Important Subject Matter
Ladies, gentlemen and all you other crazy people, we need to take a break from this diet shit and have a serious chat about a serious subject matter:
Bras. Under t-shirts. Old, see-through t-shirts. In the office.
Look, kids, I take a lot of pride in my appearance. Oh sure, from time to time I've been known to sulk about in pajama pants or crappy jeans- we all have those days. But when I go to the office, I try to pick out something tasteful (mostly out of fear my boss will think I am dressed inappropriately). My underwear is certainly not visible through my pants, or when I sit down. My midriff is not a noticeable attribute at the office. Even my (let's face it) massive cleavage is contained to the best of my abilities, ok?
So lately, where I work, there seems to be some consortium I missed out on attending because lately, all I see in the office are tits. I'm not joking. There must be some secret, spooky bra-club for these girls. You know what I am talking about. The see through t-shirt and the solid bra (see photo for subtle example).
Crowning achievement of the trampy-trampy-bra-club? A tattered t-shirt in a pale shade of orange brought to new life by a BRIGHT blue bra underneath.
This particular person? She makes more than I do. I just felt like that was worth pointing out.
Hey, to be clear, I am not saying I don't flaunt the twins from time to time. Nothing of the sort. On the weekends? At night?

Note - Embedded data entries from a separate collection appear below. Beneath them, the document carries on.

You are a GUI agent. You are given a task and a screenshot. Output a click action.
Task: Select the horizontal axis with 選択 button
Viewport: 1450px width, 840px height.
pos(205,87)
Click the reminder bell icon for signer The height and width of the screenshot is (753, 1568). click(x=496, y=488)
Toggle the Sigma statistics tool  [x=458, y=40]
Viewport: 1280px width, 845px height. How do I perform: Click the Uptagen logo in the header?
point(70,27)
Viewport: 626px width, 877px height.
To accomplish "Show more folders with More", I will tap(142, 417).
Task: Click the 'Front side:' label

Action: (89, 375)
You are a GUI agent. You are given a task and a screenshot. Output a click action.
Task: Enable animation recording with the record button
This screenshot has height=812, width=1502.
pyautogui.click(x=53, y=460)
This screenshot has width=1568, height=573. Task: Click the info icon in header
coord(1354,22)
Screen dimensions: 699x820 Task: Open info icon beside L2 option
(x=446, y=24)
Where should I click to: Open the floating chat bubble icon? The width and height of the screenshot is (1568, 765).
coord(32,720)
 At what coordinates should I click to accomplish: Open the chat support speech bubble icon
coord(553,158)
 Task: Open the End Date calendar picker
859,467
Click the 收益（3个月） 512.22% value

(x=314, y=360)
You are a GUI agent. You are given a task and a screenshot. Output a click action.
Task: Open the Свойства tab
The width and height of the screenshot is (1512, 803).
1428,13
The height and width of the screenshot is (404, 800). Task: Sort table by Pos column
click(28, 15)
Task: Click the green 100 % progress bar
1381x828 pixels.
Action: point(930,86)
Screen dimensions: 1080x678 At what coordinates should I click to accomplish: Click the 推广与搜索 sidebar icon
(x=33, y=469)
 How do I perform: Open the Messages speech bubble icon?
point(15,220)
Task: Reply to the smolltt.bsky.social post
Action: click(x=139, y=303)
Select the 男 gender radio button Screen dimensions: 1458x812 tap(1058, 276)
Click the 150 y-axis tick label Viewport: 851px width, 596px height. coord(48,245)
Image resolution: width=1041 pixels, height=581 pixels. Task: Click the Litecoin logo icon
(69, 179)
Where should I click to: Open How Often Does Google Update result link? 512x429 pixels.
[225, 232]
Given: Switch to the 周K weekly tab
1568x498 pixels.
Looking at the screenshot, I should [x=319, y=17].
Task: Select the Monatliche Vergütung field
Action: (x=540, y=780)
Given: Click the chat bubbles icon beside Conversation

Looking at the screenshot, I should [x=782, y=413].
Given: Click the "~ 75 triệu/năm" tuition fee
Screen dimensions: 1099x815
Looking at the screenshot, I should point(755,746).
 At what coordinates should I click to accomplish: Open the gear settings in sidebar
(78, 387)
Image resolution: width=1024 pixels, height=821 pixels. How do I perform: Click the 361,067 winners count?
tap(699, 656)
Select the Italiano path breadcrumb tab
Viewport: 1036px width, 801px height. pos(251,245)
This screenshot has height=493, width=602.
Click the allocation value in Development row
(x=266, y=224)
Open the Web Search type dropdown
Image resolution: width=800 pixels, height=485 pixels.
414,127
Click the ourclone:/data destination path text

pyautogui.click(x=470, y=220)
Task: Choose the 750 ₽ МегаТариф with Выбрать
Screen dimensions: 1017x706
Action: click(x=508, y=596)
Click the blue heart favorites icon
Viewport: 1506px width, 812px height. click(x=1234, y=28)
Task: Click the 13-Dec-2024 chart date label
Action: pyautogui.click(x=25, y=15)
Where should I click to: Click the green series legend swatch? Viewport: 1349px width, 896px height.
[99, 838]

Homegirls come out to play. Wanna wear a black bra under a wife beater? Fine by me - do it up.
My point is just that at the office? No one needs to see what color your lingerie is. And it grosses me out. It's TRASHY. Don't you know you are dressing like TRASH in the office, ladies? Show some pride! Show some class! Acquire some taste!
It's an UNDERgarment, ladies. The only people I REALLY wanna see with visible undergarments while they're working? Superman. Batman. Wonder Woman. Take a lesson.